Last week Milwaukee was treated to a rare event. A White House bid was announced at Messmer High School. Former governor and Health and Human Services secretary Tommy G. Thompson proclaimed that he was officially throwing his hat into presidential ring, a ring that has become increasingly crowded for Republicans.
Many national pundits, even respected local ones, say that Thompson's bid for the White House is nothing more than a lark for someone who enjoys being in the media spotlight and perpetually desires to besmirch his nemesis, Gov. Jim Doyle, on his home turf. Others espouse that his bid is really more of an audition to become a vice presidential candidate. Either way, very few give him a real chance of winning the presidential nomination.
Amid the palaver of Tommy, McCain, Rudy and Mitt there is a candidate who could quite easily emerge from the shadows and nab the Republican nomination ... and his last name is Thompson.
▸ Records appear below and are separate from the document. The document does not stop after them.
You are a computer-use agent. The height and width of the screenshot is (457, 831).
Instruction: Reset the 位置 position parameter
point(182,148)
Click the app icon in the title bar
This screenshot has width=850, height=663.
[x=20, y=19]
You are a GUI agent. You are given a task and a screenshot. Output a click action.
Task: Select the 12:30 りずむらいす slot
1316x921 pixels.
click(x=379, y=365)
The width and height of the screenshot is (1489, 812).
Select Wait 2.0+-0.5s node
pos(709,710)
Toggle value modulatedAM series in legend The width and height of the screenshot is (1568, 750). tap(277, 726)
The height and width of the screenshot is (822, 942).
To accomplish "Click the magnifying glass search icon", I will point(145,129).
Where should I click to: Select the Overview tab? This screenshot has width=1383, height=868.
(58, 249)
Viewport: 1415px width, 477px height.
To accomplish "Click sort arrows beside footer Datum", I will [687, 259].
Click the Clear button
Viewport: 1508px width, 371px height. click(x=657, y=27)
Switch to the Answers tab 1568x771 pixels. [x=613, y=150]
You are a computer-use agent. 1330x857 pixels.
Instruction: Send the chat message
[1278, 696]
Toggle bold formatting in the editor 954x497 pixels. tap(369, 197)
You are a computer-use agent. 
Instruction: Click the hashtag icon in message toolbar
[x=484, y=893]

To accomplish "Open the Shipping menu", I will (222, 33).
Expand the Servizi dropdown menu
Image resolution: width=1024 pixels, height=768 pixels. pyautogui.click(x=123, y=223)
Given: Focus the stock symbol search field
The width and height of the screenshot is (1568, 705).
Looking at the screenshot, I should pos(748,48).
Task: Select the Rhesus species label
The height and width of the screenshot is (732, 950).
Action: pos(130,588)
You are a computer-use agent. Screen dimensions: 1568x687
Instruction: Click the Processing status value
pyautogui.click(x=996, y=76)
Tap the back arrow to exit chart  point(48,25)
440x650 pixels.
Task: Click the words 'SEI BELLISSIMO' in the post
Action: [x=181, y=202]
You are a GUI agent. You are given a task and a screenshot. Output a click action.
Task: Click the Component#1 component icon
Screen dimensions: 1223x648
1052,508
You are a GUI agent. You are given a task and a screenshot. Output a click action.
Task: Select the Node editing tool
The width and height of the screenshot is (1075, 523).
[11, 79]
Former Tennessee Sen. Fred Dalton Thompson has dropped a few very loaded hints. Most of you may not recognize him with the moniker of "Senator" but rather as "District Attorney" Arthur Branch in the ongoing NBC series "Law & Order" or as "Rear Admiral" Joshua Painter in the movie "The Hunt for Red October".
Many conservatives are excited about a potential candidate like Thompson, who has been likened to a "Reagan Conservative" based on his political views/involvement and obviously his ties to Hollywood.
Most don't realize that Thompson's career in Washington D.C. started during the Nixon administration when he served as a lawyer on the Watergate committee. He served as a senator from Tennessee from 1994-2003 before deciding not to run for re-election.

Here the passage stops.